Quoted passage:
The premise here is that the Chicago Cubs are the best team in the National League. But they're not playing like it because of the insane amount of pressure. If you're Lou Piniella, how can that pressure be relieved? Here's my stupid idea; feel free to post yours:

 

Step One: Announce Jason Marquis as the starting pitcher for game three.

 

Step Two: When asked why in the hell you would start Marquis, reply that there's no point in risking an injury to Mr. Softee (yes, actually refer to Rich Harden as "Mr. Softee") when you may need him next year.

 

Step Three: Openly concede the series. Say out loud what everyone is thinking: it's over. Say the Dodgers are clearly superior. Say Manny is a baseball god. Say your team is a very good team that had a very good season and they should all be proud of themselves, but it's obviously not their year; they just ran into a better team.

 

Step Four: Say before the game everything everyone knows you'll be saying after the game. Tip your cap to Derek Lowe. Tip your cap to Chad Billingsley. Pull out a Cubs cap with a japanese logo on it and say that you're prepared to tip it to Kuroda.

 

Step Five: Finally, make it clear that this is basically an exhibition game. You'll be starting your bench players, because they've had a great year and they each deserve a start. Especially Fontenot and Johnson.

Dataset excerpts:
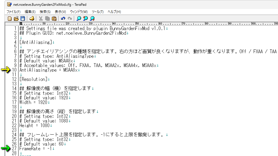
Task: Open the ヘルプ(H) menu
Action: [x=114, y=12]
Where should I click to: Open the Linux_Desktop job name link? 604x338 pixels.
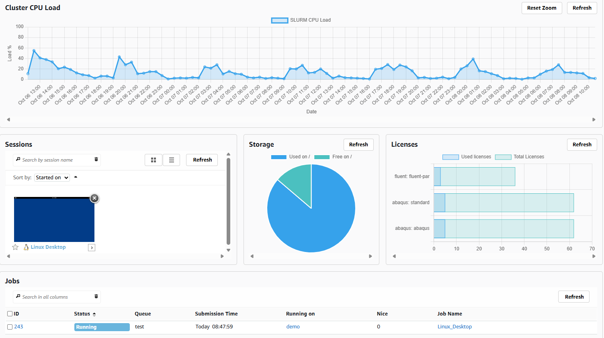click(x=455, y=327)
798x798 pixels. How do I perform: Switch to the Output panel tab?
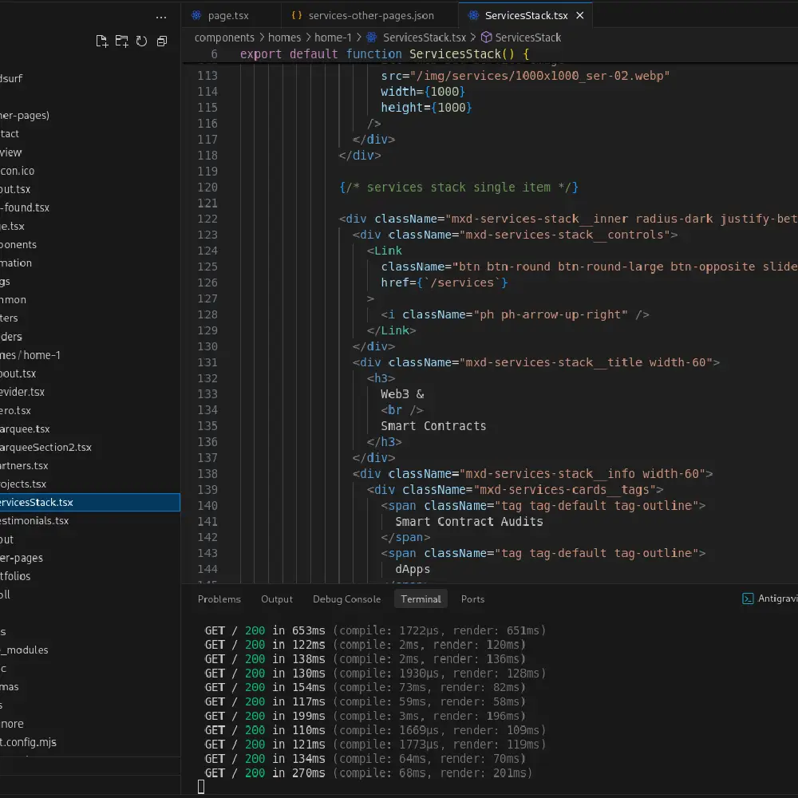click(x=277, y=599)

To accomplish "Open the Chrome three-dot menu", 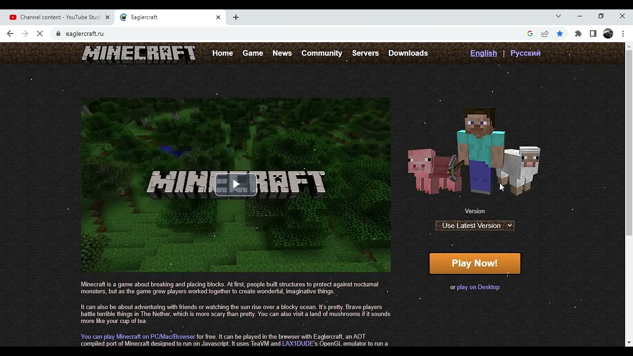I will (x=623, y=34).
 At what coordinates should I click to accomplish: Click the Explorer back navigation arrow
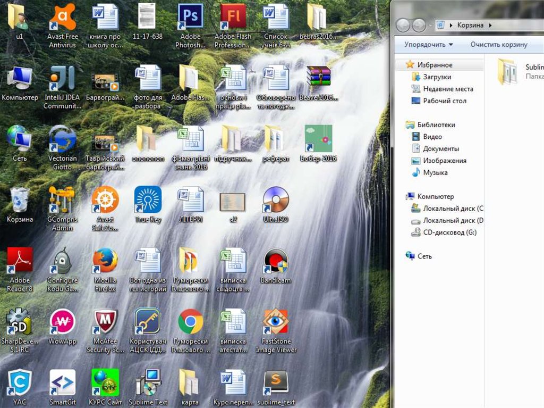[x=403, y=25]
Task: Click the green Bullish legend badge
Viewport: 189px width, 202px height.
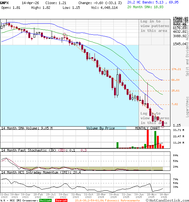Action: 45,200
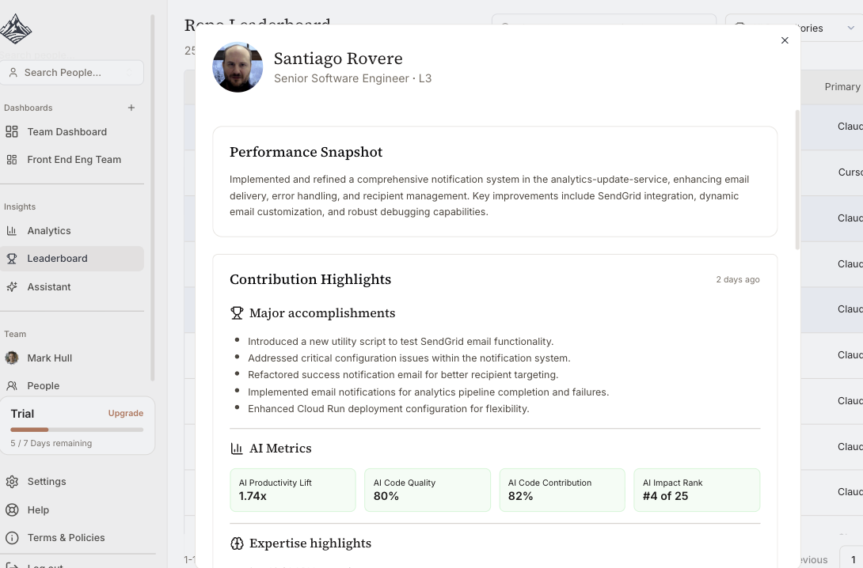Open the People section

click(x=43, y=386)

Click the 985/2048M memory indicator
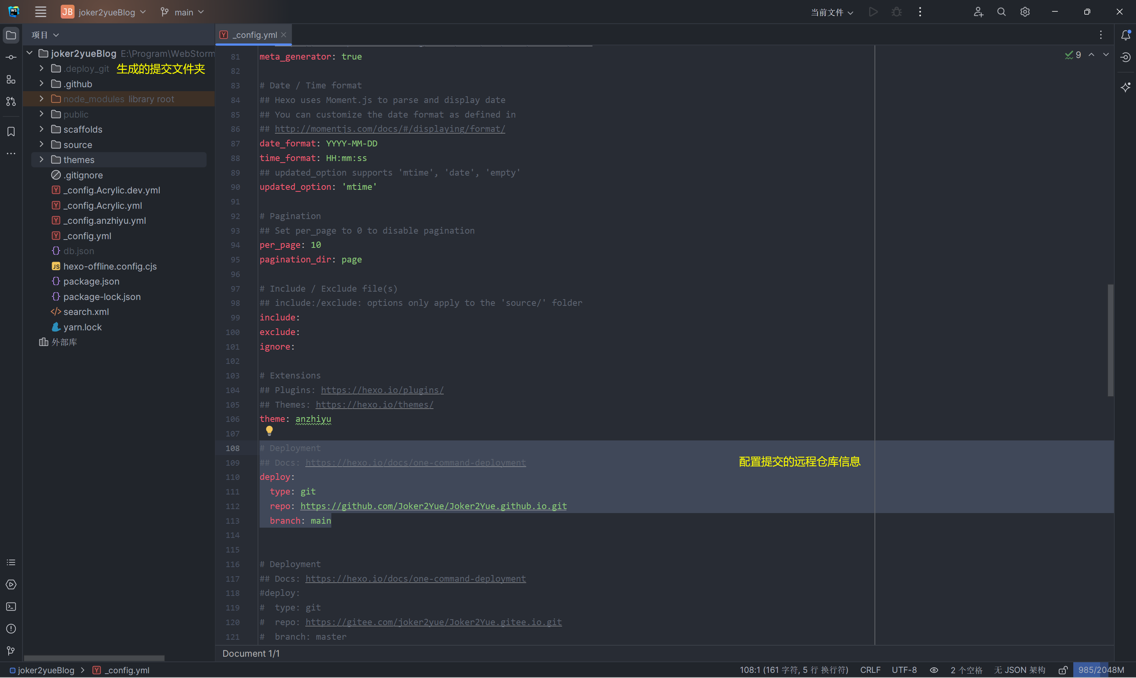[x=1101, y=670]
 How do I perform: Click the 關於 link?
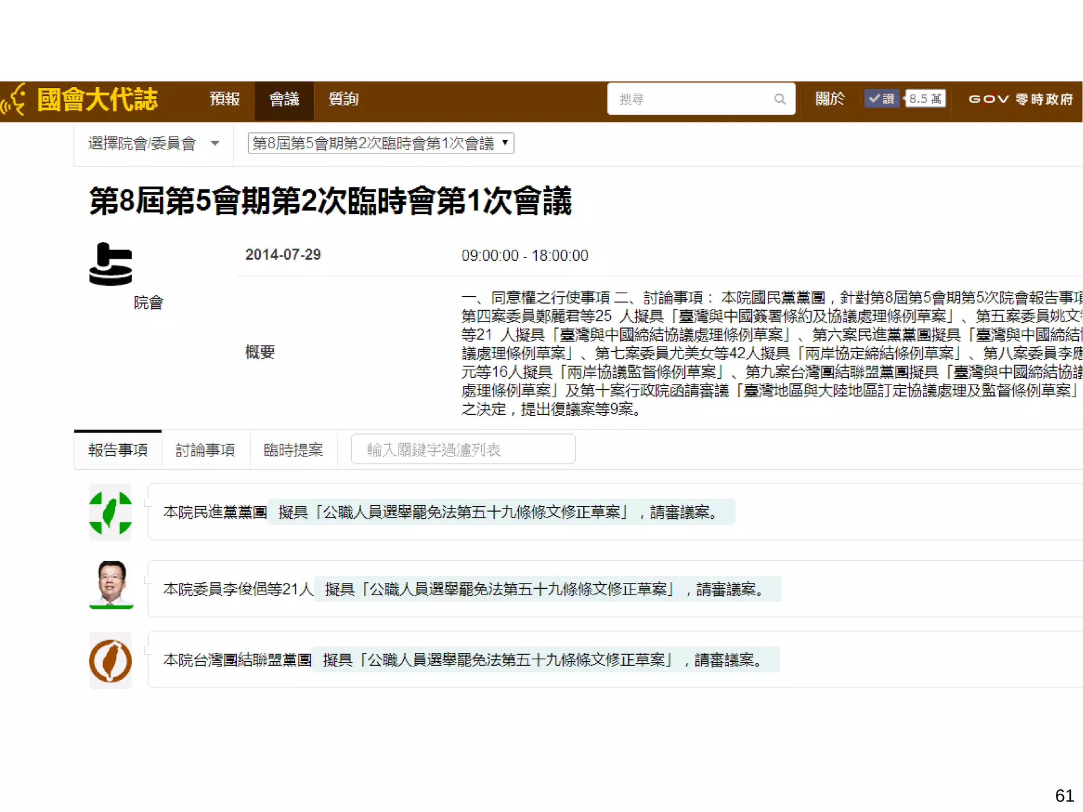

Instructions:
1. In the Cubs post, what nickname should Lou Piniella use for Rich Harden?
2. Copy the lines of the records, beginning with the line containing "Task: Click the green Bullish legend badge" and continuing through the end of the records, and leave out the pictures.
The Cubs post and the records have nothing to do with each other.

Problem solutions:
1. Mr. Softee

2.
Task: Click the green Bullish legend badge
Viewport: 189px width, 202px height.
Action: 45,200
Open the People section

click(x=43, y=386)

Click the 985/2048M memory indicator
[x=1101, y=670]
 How do I perform: Click the 關於 link?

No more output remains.